Java provides the backend dubbo service. Firstly, let’s define the service interface:
public interface DemoProvider {
String sayHello(String name);
String echo() ;
void test();
UserResponse getUserInfo(UserRequest request);
}
Then we implement the interface:
public class DemoProviderImpl implements DemoProvider {
public String sayHello(String name) {
System.out.println("[" + new SimpleDateFormat("HH:mm:ss").format(new Date()) + "] Hello " + name + ", request from consumer: " + RpcContext.getContext().getRemoteAddress());
return "Hello " + name + ", response from provider: " + RpcContext.getContext().getLocalAddress();
}
@Override
public String echo() {
System.out.println("receive....");
return "pang";
}
@Override
public void test() {
System.out.println("test");
}
@Override
public UserResponse getUserInfo(UserRequest request) {
System.out.println(request);
UserResponse response = new UserResponse();
response.setStatus("ok");
Map<String, String> map = new HashMap<String, String>();
map.put("id", "1");
map.put("name", "test");
response.setInfo(map);
return response;
}
}
After that, we expose the dubbo service with xml files:
<?xml version="1.0" encoding="UTF-8"?>
<beans xmlns:xsi="http://www.w3.org/2001/XMLSchema-instance"

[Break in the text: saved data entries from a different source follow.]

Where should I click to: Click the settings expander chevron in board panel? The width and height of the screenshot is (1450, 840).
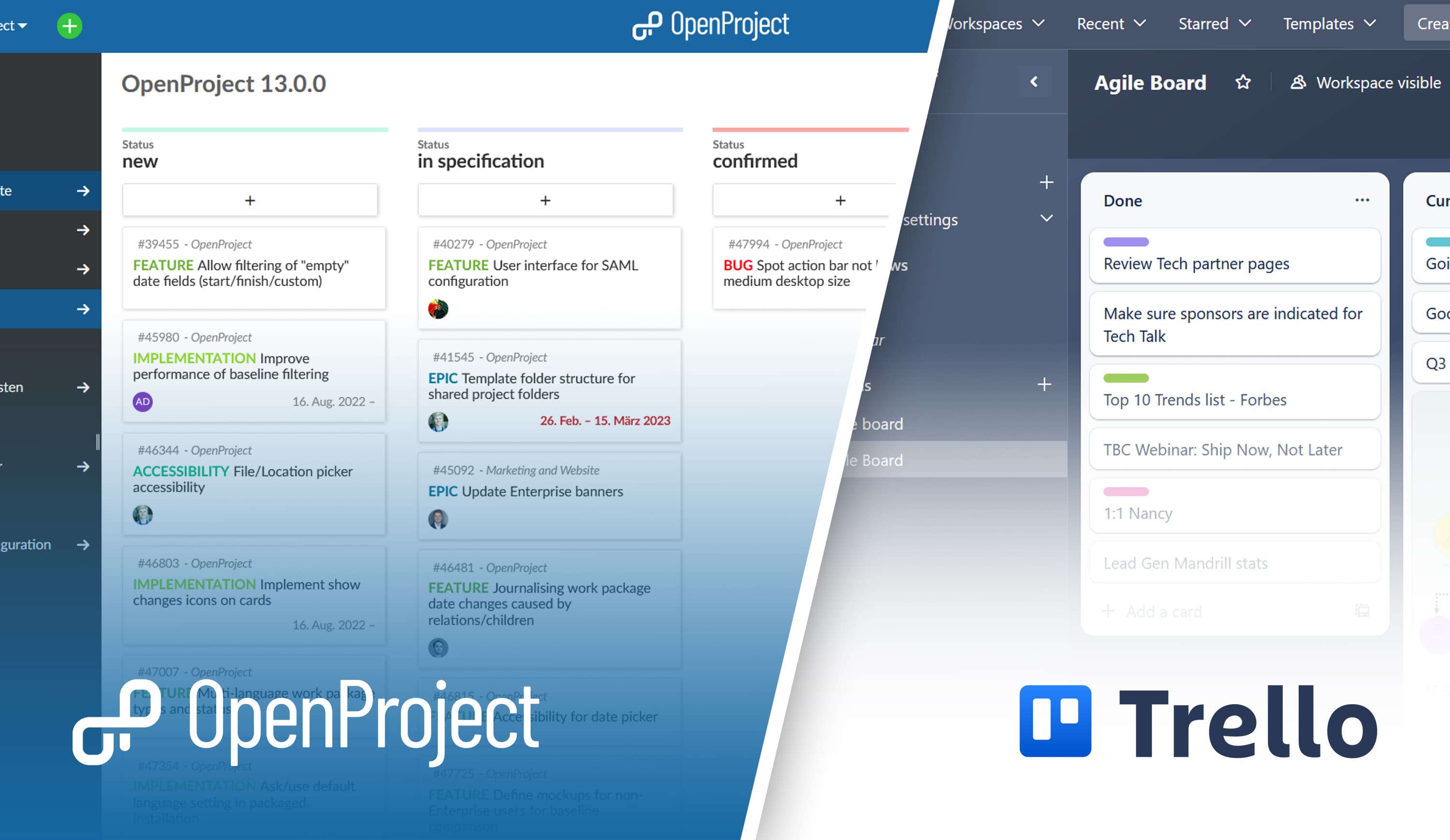tap(1047, 219)
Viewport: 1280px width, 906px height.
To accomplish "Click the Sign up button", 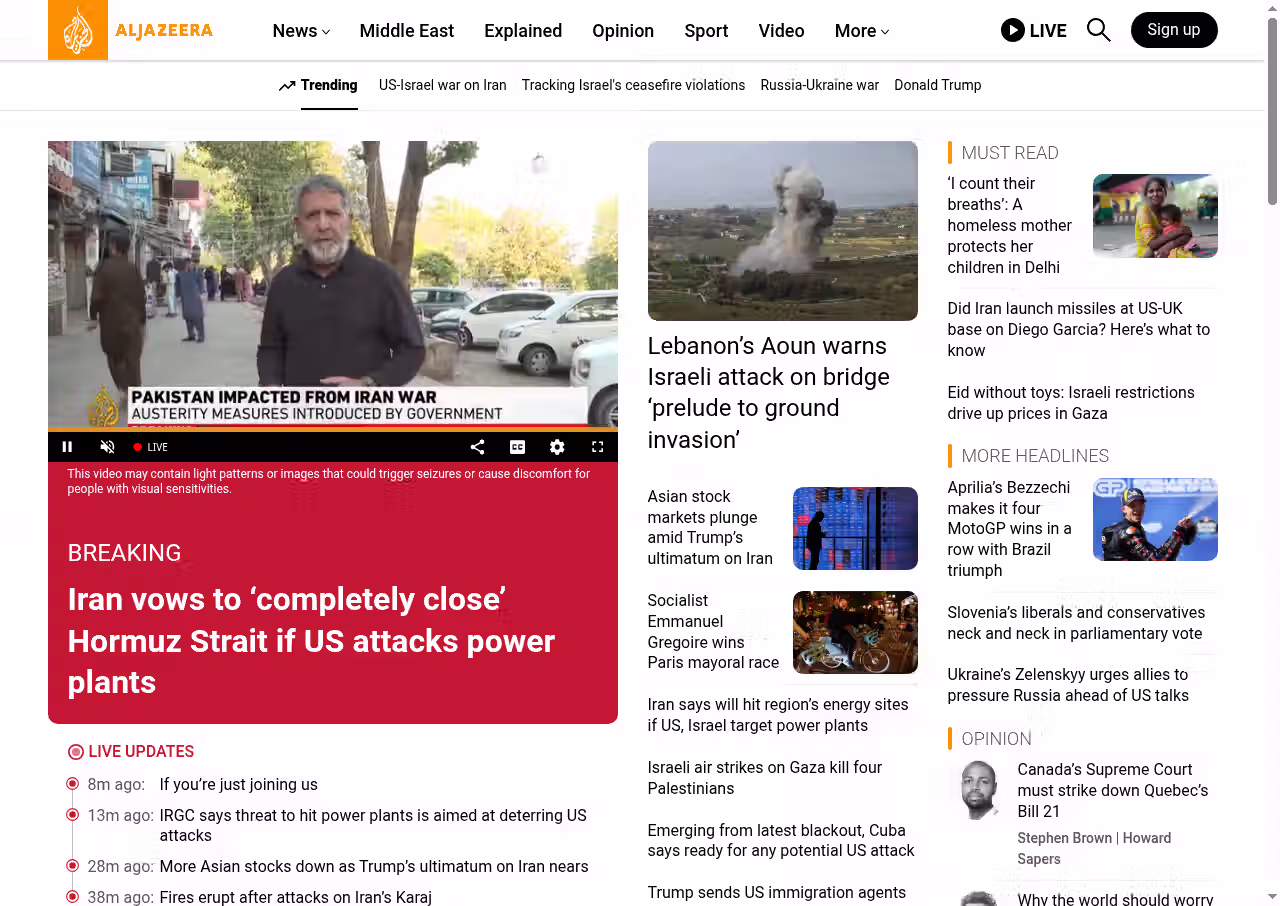I will pos(1173,30).
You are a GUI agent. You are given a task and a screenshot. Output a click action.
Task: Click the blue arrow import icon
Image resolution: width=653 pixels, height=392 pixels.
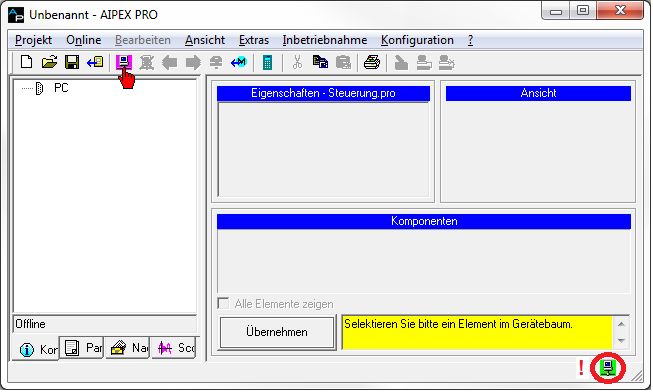pos(95,62)
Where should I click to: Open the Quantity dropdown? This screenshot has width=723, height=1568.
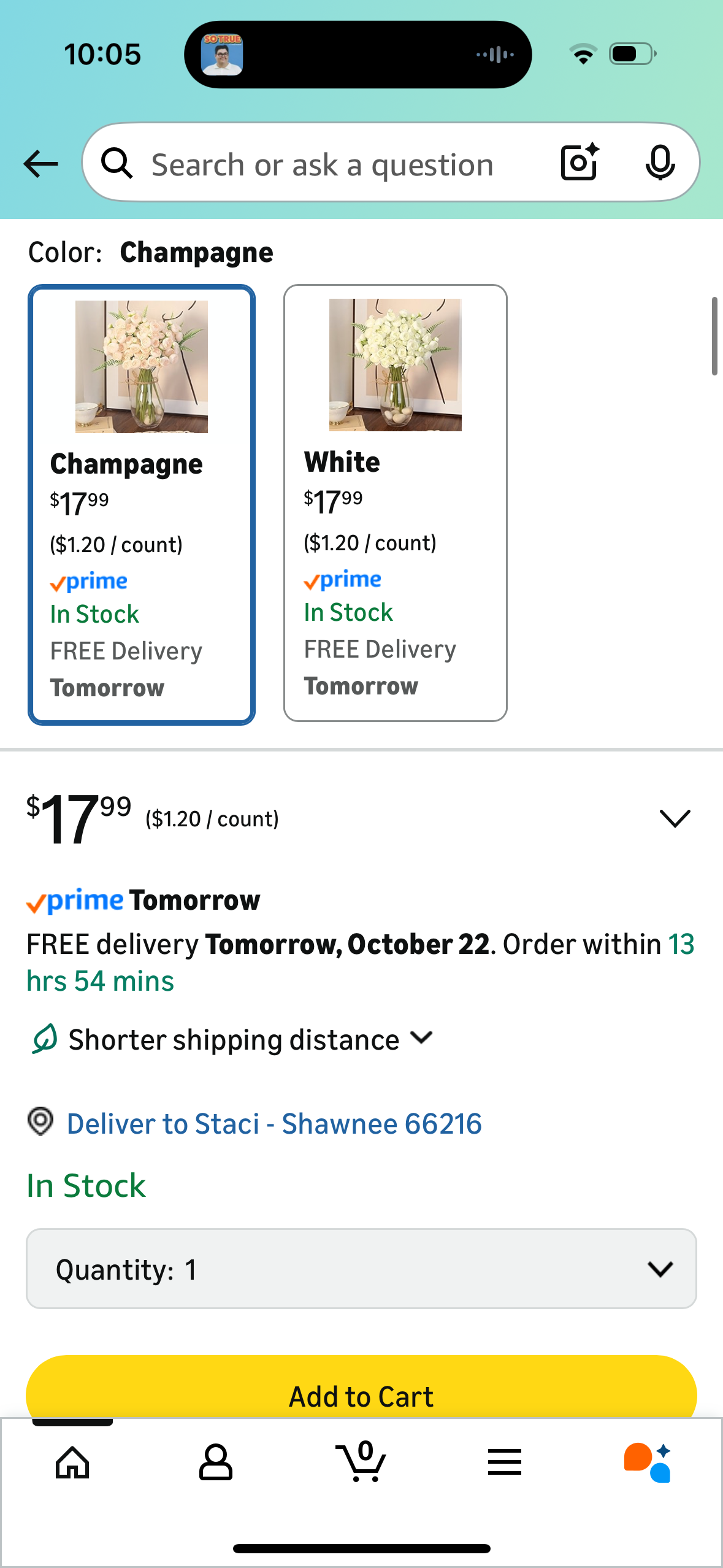(x=361, y=1269)
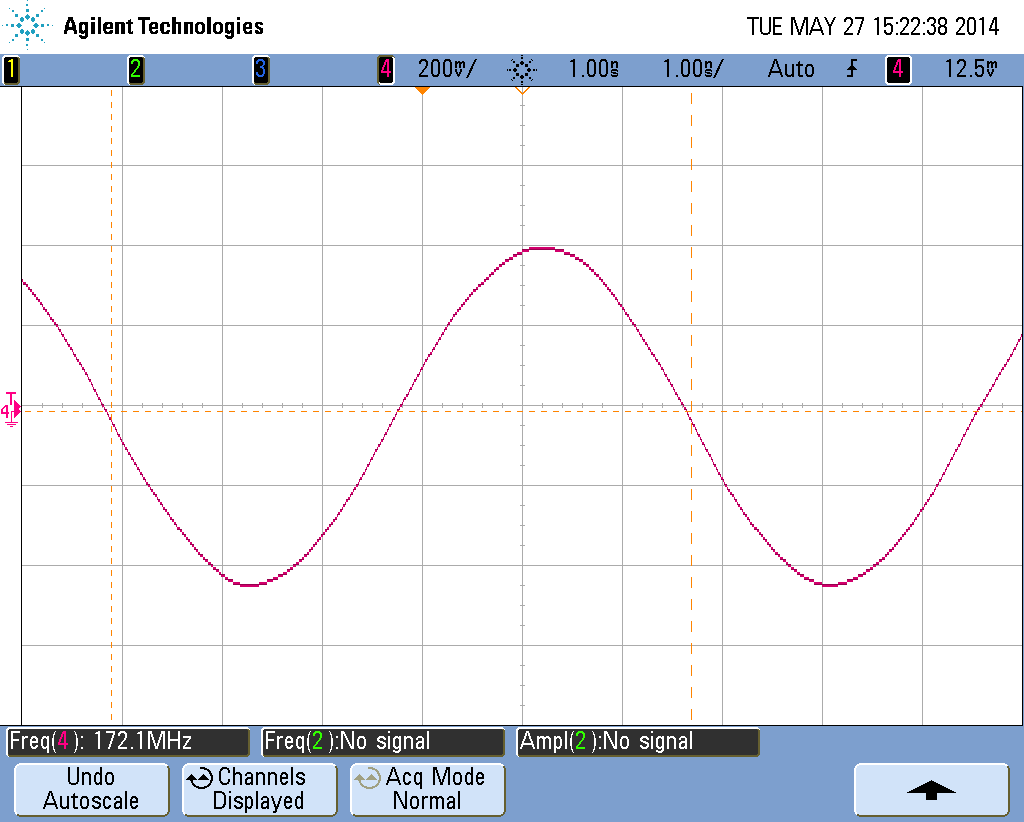Open the Acq Mode Normal softkey

(x=427, y=789)
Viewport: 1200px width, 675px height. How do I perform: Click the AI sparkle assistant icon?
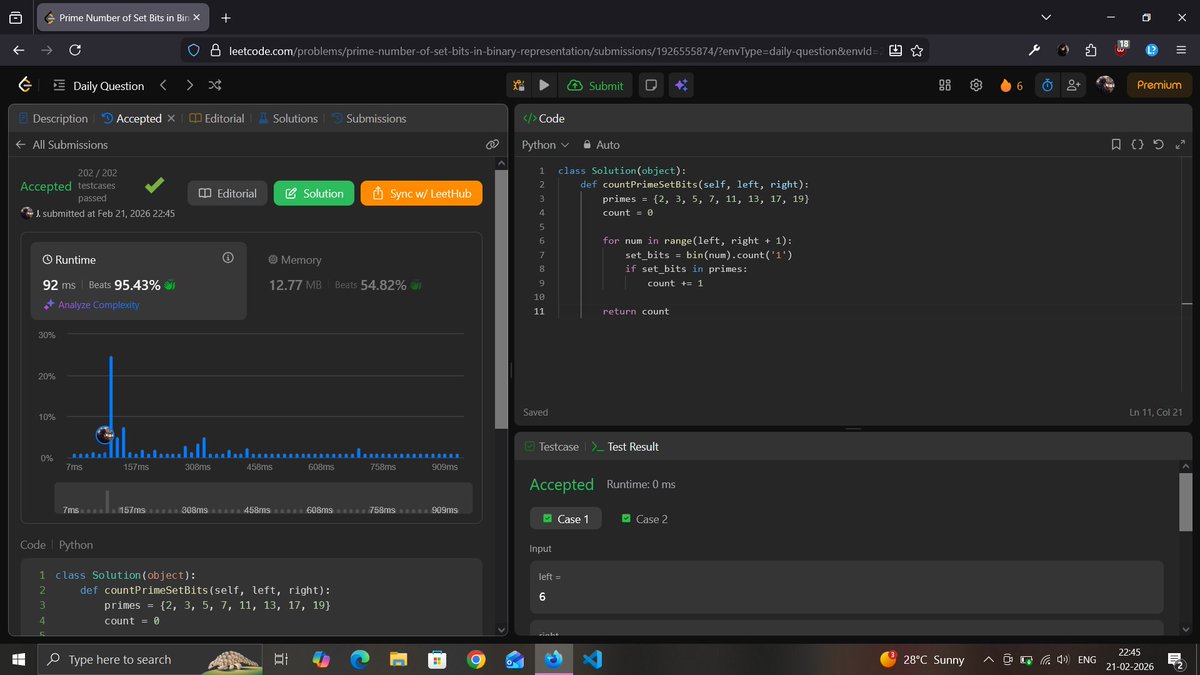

xmlns:dubbo="http://code.alibabatech.com/schema/dubbo"
xmlns="http://www.springframework.org/schema/beans"
xsi:schemaLocation="http://www.springframework.org/schema/beans http://www.springframework.org/schema/beans/spring-beans-2.5.xsd
http://code.alibabatech.com/schema/dubbo http://code.alibabatech.com/schema/dubbo/dubbo.xsd">
<!-- dubbo provider info, used to compute dependency -->
<dubbo:application name="demo-provider"/>
<dubbo:registry protocol="zookeeper" address="localhost:2181"/>
<!-- dubbo protocol, used to expose service at port 20880 -->
<dubbo:protocol name="dubbo" port="20880"/>
<!-- realize a service as a local bean -->
<bean id="demoProvider" class="com.alibaba.dubbo.demo.provider.DemoProviderImpl"/>
<!-- claim for service interfaces to expose -->
<dubbo:service interface="com.alibaba.dubbo.demo.DemoProvider" ref="demoProvider" version="1.0.0"/>
</beans>
After we implemented all the configurations on the server side, initiate an object initiator to register a dubbo service locally:
public class Provider {
public static void main(String[] args) throws Exception {
ClassPathXmlApplicationContext context = new ClassPathXmlApplicationContext(new String[]{"META-INF/spring/dubbo-demo-provider.xml"});
context.start();
System.in.read();
}
}
Install dubbo2.js using npm:
npm install dubbo2.js --save
Configure dubboConfig.ts:
import { Dubbo, java, TDubboCallResult } from 'dubbo2.js'
const dubbo = new Dubbo({
application: {name: 'demo-provider'},
register: 'localhost:2181',
dubboVersion: '2.0.0',
interfaces: [
'com.alibaba.dubbo.demo.DemoProvider',
],
});
interface IDemoService {
sayHello(name: string): TDubboCallResult<string>;
}
export const demoService = dubbo.proxyService<IDemoService>({
dubboInterface: 'com.alibaba.dubbo.demo.DemoProvider',
version: '1.0.0',
methods: {
sayHello(name: string) {
return [java.String(name)];
},
echo() {},
test() {},
getUserInfo() {
return [
java.combine('com.alibaba.dubbo.demo.UserRequest', {
id: 1,
name: 'nodejs',
email: 'node@qianmi.com',
}),
];
},
},
});
Using typescript brings better coding experience.
Implement caller class main.ts:
import {demoService} from './dubboConfig'
demoService.sayHello('kirito').then(({res,err})=>{
console.log(res)
});
Run nodejs client in Debug mode:
DEBUG=dubbo* ts-node main.ts
Checkout running results:
Hello kirito, response from provider: 172.19.6.151:20880
Congratulations!
The sample code in this article is available here, https://github.com/dubbo/dubbo2.js. If you don’t know much about the dubbo protocol and want to understand how it works, the project provides a sub-module: java-socket-consumer, which is implemented in a process-oriented approach, realizing a process of sending dubbo protocol message with native socket and making function calls, and then getting responses.